The appellant brought an application ex-parte seeking various reliefs, including leave to sue the respondent as a liquidator and to also place the suit on the undefended list for hearing and determination.

The Federal High Court did grant all the reliefs on Aug.12, 1998 and placed the matter on the undefended list.

Before the matter could be heard, the respondent filed a notice of preliminary objection to the suit challenging the jurisdiction of the trial court to entertain it.

The trail judge entertained arguments on the motion and over ruled it and proceeded to enter judgment in favour of the appellant.

The respondent appealed against the decision of the trial court, challenging the competence of the appellant’s action.

The respondent argued that the court ought to have given it time to file a notice of intention to defend after over ruling its preliminary objection.

The respondent’s appeal was decided on Feb.17, 2003 and reported as N.D.I.C. v AKAHALL (2003)31 W.R.N 125 at page 158.
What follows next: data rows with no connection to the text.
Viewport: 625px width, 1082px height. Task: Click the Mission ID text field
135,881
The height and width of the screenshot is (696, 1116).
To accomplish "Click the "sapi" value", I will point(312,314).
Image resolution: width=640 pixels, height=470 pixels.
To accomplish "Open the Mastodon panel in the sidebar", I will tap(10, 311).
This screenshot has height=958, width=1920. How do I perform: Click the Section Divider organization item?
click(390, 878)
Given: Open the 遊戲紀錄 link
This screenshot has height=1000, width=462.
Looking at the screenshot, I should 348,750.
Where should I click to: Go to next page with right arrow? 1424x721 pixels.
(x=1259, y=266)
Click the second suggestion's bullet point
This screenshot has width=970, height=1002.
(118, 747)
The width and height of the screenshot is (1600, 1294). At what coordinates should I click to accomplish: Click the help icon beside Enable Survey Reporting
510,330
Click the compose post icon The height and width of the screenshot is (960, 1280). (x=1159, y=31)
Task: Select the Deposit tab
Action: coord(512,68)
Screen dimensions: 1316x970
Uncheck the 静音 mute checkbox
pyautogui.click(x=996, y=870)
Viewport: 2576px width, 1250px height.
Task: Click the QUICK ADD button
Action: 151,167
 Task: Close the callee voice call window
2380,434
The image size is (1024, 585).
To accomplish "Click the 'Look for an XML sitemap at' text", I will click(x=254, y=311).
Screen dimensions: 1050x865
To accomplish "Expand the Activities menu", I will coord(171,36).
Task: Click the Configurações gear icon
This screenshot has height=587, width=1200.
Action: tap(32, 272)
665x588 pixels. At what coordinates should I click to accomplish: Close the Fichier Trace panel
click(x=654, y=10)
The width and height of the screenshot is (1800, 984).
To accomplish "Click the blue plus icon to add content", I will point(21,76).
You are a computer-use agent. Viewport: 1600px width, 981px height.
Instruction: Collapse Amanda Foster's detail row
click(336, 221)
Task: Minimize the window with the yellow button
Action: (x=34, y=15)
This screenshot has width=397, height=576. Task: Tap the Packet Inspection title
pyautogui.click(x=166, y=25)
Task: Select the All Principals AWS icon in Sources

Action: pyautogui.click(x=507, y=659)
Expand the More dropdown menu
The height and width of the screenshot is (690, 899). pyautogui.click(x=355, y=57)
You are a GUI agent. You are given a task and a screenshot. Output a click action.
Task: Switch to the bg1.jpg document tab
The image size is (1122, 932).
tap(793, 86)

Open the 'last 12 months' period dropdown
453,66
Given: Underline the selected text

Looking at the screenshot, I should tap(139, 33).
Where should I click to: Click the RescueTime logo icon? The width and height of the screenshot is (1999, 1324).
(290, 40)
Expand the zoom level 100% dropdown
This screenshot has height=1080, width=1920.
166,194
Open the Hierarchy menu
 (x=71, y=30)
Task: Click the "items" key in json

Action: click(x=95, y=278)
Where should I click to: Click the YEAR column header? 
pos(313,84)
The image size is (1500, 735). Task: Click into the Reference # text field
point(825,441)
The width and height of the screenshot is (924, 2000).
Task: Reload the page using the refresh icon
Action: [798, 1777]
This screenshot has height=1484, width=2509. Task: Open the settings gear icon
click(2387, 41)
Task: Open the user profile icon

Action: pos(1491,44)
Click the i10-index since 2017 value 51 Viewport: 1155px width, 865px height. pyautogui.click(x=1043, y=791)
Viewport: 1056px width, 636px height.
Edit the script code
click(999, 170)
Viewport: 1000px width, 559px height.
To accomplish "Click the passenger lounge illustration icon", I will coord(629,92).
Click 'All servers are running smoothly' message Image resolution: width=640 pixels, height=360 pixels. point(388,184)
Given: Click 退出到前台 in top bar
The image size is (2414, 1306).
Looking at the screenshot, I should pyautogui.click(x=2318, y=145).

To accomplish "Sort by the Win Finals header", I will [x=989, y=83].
By this judgment, the Court of Appeal had upturned the initial judgment it gave in favour of the appellant and made a fresh order for a retrial

By this time, the Uyo Judicial Division had been created in Akwa Ibom from the Calabar Judicial Division of the Federal High Court.

It was to this new division that the case was remitted.

The court presided over by Justice Gladys Olotu after satisfying itself of proper service on the respondent entered judgment in the appellant’s favour on July 29, 2004.

The appellant, by an exparte motion sought from the trial court, an order of garnishee to attach the sums standing to the credit of the respondent/judgment debtor in its account with CBN.

The application was granted on Feb.2. 2005, and the respondent immediately made an application to set aside the judgment and also to discharge the garnishee order.

The court on July 29, 2005, setting aside its judgment of July 29, 2004 made in favour of AKAHALL & Sons.

The appellant being dissatisfied with the ruling of the trial court approached the Court of Appeal.

In a judgment entered on June 29, 2006, the appellate court dismissed the appeal on the grounds of two acclaimed recognisable errors.

The Court of Appeal held that the trial judge failed to consider certain statutory provisions that were not brought to his notice before the judgment was entered to justified it dismissal.

The appellant dissatisfied with the decision approached that Supreme Court by way of notice of appeal filed Sept.25, 2006.

The appellant had asked the apex court to decide whether the court of appeal was right in affirming the decision of the trial court in setting aside its judgment entered on undefended list.

It also urged the court to decide whether the court of appeal was competent to “Suo Motu’’ raise and decide that the service on the respondent was improper.

Uche, therefore, prayed the court to set aside the decision of the lower courts by upholding the appeal.

In his respondent brief of argument, Mr Ikani Agabi, counsel to NDIC, urged the court to dismiss the appeal on grounds of inconsistency and lacking in merit.

Agabi said that appellant had failed to fulfill a condition precedent to instituting the action, adding that it denied the trial court of jurisdiction to hear the claim under the undefended list procedure.

He argued that the appellant’s nature of claims, especially the claims for interest that was never agreed by the parties also robbed the trial court of jurisdiction to hear the matter under undefended procedure.